We Had to Ask: Jimmy Toney
InsideOut: What’s your favorite cereal?
Jimmy Toney: Honey Smacks with NO milk—I can only eat them dry! I will, however, drink a glass of milk while eating the cereal.
IO: Are you a PC or a MAC?
JT: Completely Apple-stolic. MacBook Pro, iPad, and iPhone.
IO: What did you always want to be as a kid?
JT: Since I was five years old, I have always wanted to be a preacher. I have never wanted to do anything else!
IO: If you could eat any food right now, what would you eat?
JT: A hamburger from Sonic!
IO: What was the title of your first sermon?
JT: “Building on the Right Foundation” from Matthew 7:24-27. It lasted a total of about 3-4 minutes. I read it word for word and did not look up at the audience one time. It was at a youth service in Leesville, LA.
IO: How old were you?
JT: Twelve 12 years old! I received the Holy Ghost and was baptized when I was 11eleven.
IO: “A Generation of Giants” will be a timeless message for years to come. When, where, and how was that message birthed?
JT: When I was contacted by the GYD to preach Youth Congress, I immediately became concerned as to what kind of message would need to be preached at that particular venue. In October 2010, I had some of the young people in our church speak at our midweek service. When they were finished speaking, I made some comments about how I was tired of the world producing all the giants, and I thought it was very capable for the local church to do the same thing. I knew that night I would want to preach “A Generation of Giants” to the Apostolic young people of the UPCI. So I literally began working on it at that time, but it took many, many months to start coming together. I did make up my mind then that I would not preach that sermon anywhere until Youth Congress.

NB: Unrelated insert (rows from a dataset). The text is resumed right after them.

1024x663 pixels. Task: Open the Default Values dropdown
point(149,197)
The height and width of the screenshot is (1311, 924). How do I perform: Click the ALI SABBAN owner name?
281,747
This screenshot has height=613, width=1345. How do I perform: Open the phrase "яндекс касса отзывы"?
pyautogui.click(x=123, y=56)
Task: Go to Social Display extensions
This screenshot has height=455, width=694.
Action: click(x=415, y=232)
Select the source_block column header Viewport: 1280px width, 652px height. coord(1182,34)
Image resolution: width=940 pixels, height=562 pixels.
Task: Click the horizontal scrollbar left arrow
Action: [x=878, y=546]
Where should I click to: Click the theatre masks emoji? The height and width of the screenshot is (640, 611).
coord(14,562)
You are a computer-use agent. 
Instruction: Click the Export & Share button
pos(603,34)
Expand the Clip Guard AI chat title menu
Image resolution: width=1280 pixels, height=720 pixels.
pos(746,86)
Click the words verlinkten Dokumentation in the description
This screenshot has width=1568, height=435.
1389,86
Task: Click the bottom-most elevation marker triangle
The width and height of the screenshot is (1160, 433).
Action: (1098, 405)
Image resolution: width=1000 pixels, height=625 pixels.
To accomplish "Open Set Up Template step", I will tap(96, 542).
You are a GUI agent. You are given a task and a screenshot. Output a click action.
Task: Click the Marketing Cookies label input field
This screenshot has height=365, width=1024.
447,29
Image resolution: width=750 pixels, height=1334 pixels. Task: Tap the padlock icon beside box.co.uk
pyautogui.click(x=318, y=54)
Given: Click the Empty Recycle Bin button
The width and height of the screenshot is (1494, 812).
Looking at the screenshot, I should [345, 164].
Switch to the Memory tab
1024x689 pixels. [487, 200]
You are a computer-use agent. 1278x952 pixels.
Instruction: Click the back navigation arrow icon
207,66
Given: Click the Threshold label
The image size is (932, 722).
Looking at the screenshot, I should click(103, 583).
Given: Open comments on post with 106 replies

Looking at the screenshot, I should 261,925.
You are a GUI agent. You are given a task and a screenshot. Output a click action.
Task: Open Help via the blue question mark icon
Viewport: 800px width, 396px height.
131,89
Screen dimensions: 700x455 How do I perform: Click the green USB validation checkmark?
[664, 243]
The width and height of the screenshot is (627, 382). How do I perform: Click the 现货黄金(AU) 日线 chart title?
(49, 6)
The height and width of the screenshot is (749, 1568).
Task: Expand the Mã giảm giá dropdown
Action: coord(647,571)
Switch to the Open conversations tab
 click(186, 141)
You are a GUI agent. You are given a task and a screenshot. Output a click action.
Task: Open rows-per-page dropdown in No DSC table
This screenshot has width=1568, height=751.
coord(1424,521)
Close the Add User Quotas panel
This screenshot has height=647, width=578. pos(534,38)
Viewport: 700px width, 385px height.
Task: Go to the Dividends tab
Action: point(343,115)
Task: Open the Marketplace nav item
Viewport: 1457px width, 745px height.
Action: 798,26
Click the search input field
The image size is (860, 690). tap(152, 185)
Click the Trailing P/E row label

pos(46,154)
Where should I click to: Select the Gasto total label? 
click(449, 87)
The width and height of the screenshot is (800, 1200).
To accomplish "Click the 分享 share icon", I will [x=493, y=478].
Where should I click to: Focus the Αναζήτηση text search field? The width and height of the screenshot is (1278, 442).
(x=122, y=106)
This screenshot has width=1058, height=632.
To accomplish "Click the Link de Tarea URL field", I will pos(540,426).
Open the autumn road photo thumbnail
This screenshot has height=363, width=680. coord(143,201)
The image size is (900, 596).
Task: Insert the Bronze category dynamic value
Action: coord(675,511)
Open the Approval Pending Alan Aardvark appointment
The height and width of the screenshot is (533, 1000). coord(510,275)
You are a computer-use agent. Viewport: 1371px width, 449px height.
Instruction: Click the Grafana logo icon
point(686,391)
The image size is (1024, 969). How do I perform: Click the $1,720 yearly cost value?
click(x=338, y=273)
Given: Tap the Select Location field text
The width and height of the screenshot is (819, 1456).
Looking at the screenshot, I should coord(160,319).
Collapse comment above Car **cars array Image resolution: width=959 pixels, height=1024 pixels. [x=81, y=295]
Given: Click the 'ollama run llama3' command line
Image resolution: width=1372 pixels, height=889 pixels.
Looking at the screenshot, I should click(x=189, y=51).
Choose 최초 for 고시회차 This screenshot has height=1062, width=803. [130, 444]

I was preaching a youth camp in Georgia and studying for Youth Congress when the idea of Zacchaeus climbing the tree came to me and how that could be related to the cross. I remember calling the GYD and asking them if they thought we could somehow pull off the idea of a cross coming down from the ceiling.
The sermon did not officially get finished being put together until a few hours before I preached it in Columbus. As a matter of fact, the week of Youth Congress, I almost scrapped the sermon idea and thought of preaching something else, but God calmed my nerves and I decided to preach it anyhow!
IO: Do you think we’re growing into giants, or do you think we’ve always been giants? Please explain.
JT: I think that our forefathers—and by that I mean the early pioneers of this great organization—were giants. They were men and women who were bigger than the strongholds of their cities, and they built some of the greatest churches in our movement and created a world-wide organization. We have in our generation young men and women who are destined to continue in their footsteps.
I definitely believe we are growing into this. We must do what they have done if we want to accomplish what they have accomplished. Therefore, we must pray; we must fast; we must read the Word; we must walk in holiness and separation; and we must love people and be willing to follow the voice of the Lord. I am so encouraged by what God is going to do with this “generation of giants”.
IO: How do we attain that confidence?
JT: The Aapostle Paul said “For I am not ashamed of the gospel of Christ: for it is the power of God unto salvation” (Romans 1:16a). I think the key to this is our decision to not be ashamed of who we are or what we believe. We have the truth. We have the best life anyone could ever hope to live. We need to live with a godly pride of who we are and what we have, and when we do this with a balance of biblical principles and disciplines, then I think we will walk in that confidence and we, like Paul, will experience the power of God. After all, WE ARE GIANTS.